Diamondback Sees Resilient Demand Despite Cautious Guidance

Diamondback Energy Inc. (NASDAQ: FANG) stock has almost recovered all its pre-market losses after delivering its Q4 2025 earnings report on Feb. 23. The headline numbers were mixed, with a slight earnings miss offset by a topline beat. However, the company issued cautious guidance that may have dampened initial enthusiasm.

It’s a good reminder that underpromising and overdelivering is something investors love... once companies reach the overdelivering stage. Nevertheless, there was a lot to like in Diamondback’s report, which included a more optimistic view on the supply-demand outlook for crude oil in 2026.

Diamondback believes that demand will continue to be resilient. Nevertheless, the company delivered a cautious first read of its 2026 guidance, which puts output roughly in line with the final three months of 2025. But that forecast may not account for the potential that crude oil prices could rise in the coming months.

Disciplined Production Could Support Higher Oil Prices

As of this writing, the April contract price of West Texas Intermediate (WTI) crude oil is $65.94. That’s about 20% above the price at the beginning of the year. It’s also about 40% above where some analysts had expected.

This is important when looking at Diamondback’s earnings report. Rising crude oil prices have lifted the entire energy sector. But expectations of a supply glut continue to hang over the sector. That’s particularly true of oil companies that are responsible for getting oil out of the ground.

But in its report, Diamondback noted that demand has remained resilient.

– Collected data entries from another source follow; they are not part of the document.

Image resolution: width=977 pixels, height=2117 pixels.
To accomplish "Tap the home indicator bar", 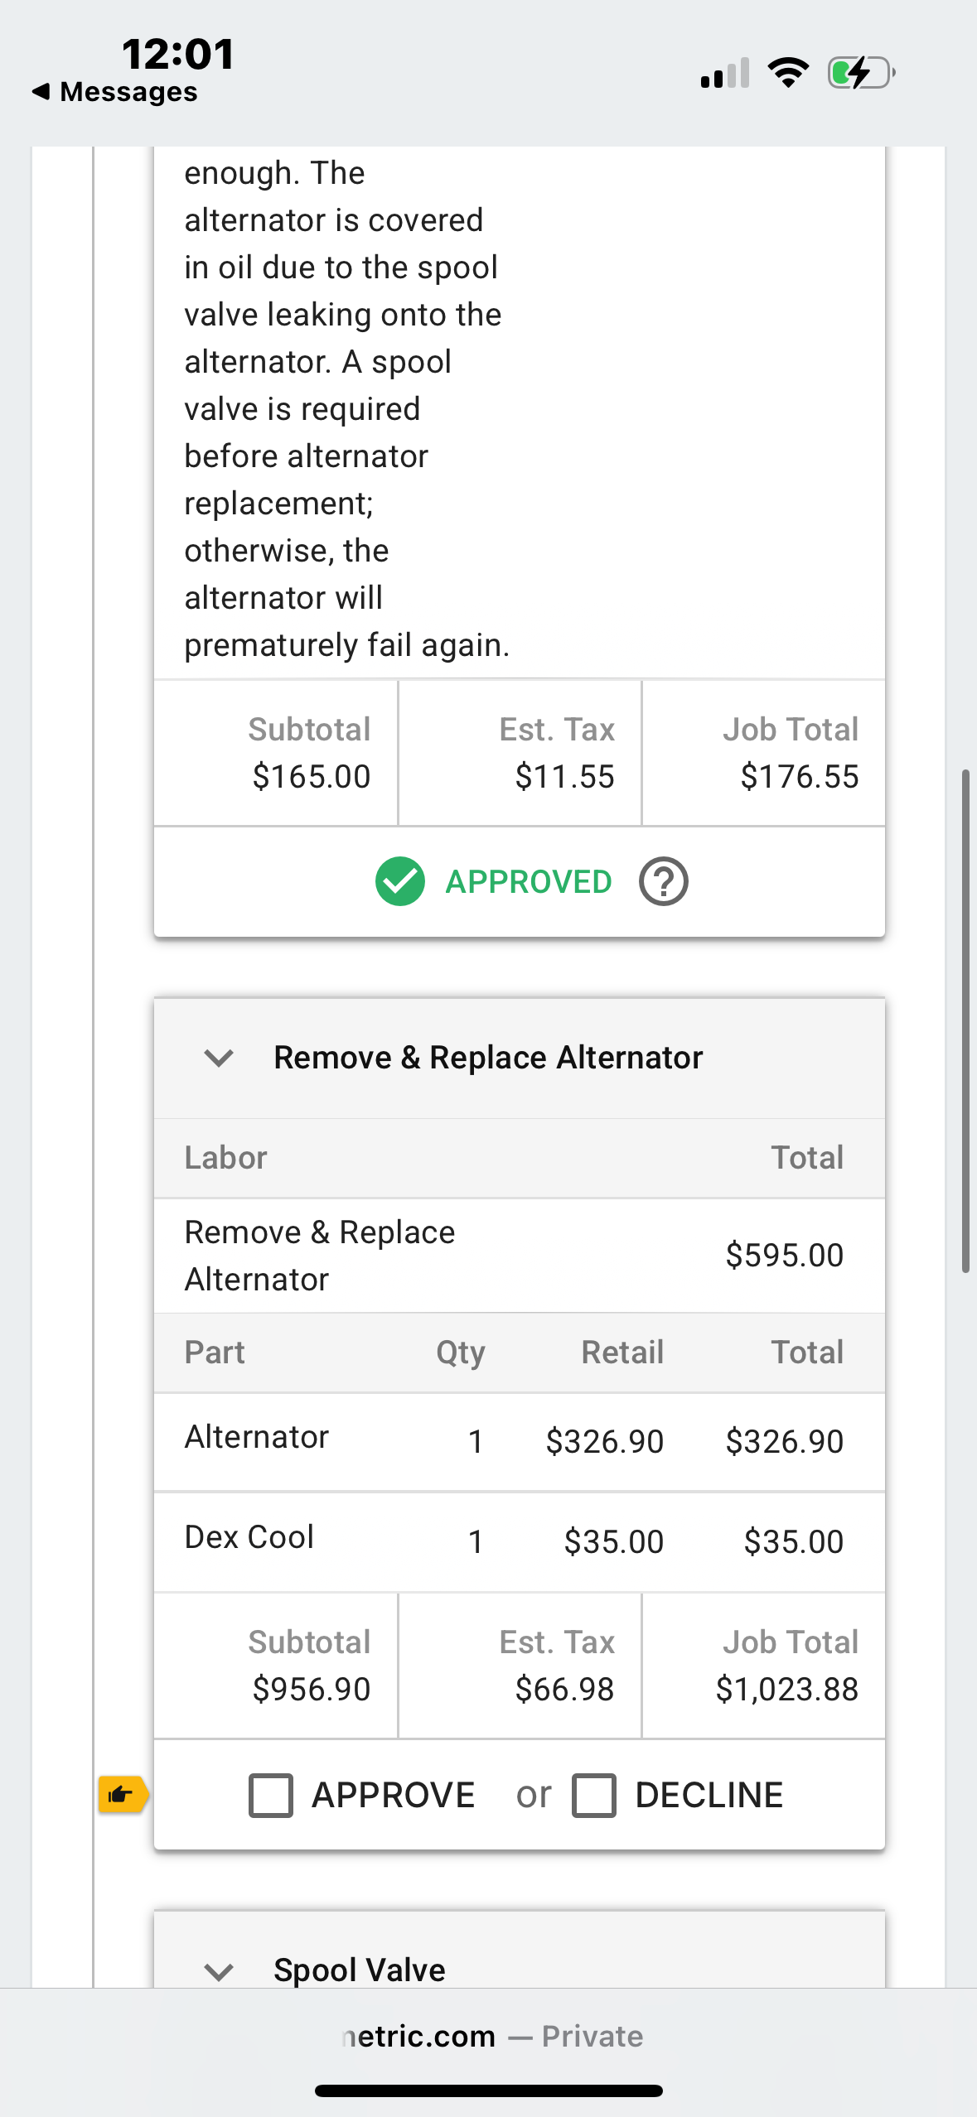I will pyautogui.click(x=489, y=2090).
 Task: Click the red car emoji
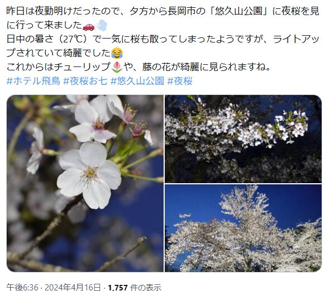click(x=88, y=27)
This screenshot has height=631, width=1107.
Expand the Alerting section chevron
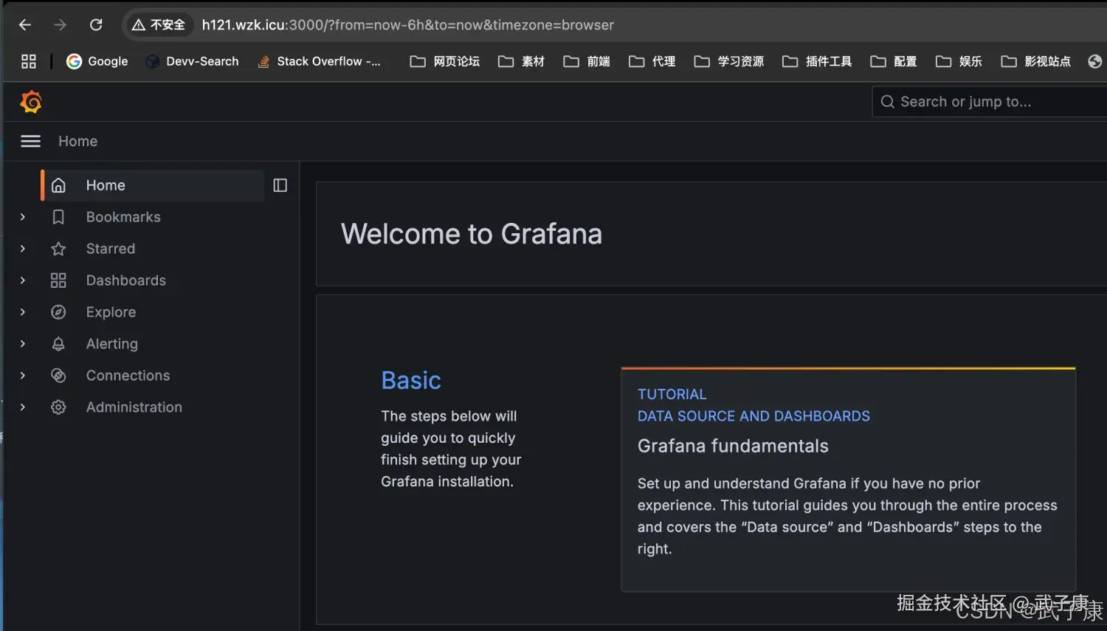tap(22, 343)
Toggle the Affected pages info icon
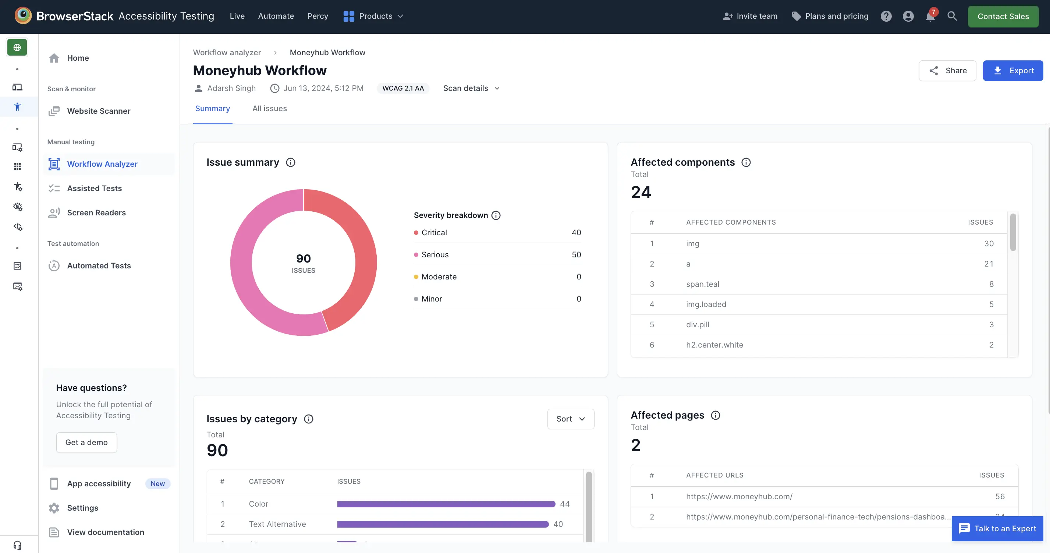Image resolution: width=1050 pixels, height=553 pixels. (x=715, y=415)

Which means that December 2025 may have put a floor under crude oil prices.

Several factors in Diamondback's presentation support the case for a sustained move higher in crude. First, the company's own 2026 production guidance of 500–510 Mbo/d represents only modest growth from 2025 levels, signaling a disciplined industry-wide posture that could keep supply from overwhelming demand.

Second, Diamondback's scenario analysis shows that even at $70 per barrel, the company expects to generate over $5.5 billion in free cash flow. That figure implies that management sees meaningful upside from current prices as a realistic base case, not a stretch target.

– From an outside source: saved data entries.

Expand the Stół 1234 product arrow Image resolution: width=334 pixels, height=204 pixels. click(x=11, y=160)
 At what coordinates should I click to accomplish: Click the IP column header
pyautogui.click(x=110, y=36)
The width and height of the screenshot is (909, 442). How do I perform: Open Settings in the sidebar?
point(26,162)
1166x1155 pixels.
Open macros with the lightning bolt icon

There's also a structural gas story unfolding that could indirectly support oil prices. Diamondback is aggressively expanding its long-haul gas pipeline commitments. Specifically, the company has raised its forecast from roughly 350,000 MMBtu/d today to 800,000 MMBtu/d by Q4 2026. This would reduce the WAHA pricing drag that has historically weighed on Permian producers' realizations. As that headwind fades, the economics of Permian production improve, reinforcing the case for continued capital discipline across the basin. Fewer wells drilled industry-wide means tighter supply, which tends to push prices higher.

Dividend Growth Reinforces Long-Term Investor Appeal

The cyclical nature of energy stocks, and oil stocks in particular, is a reason why many of these stocks pay attractive dividends.

A highlight of Diamondback’s report was its announcement of a 5% increase in its quarterly dividend. That made it seven consecutive years of dividend increases for the company.

Better still, that dividend appears to be well supported by the company’s growing free cash flow (FCF).

Plus, the company says the dividend is safe and protected as long as crude oil prices remain above approximately $37 per barrel.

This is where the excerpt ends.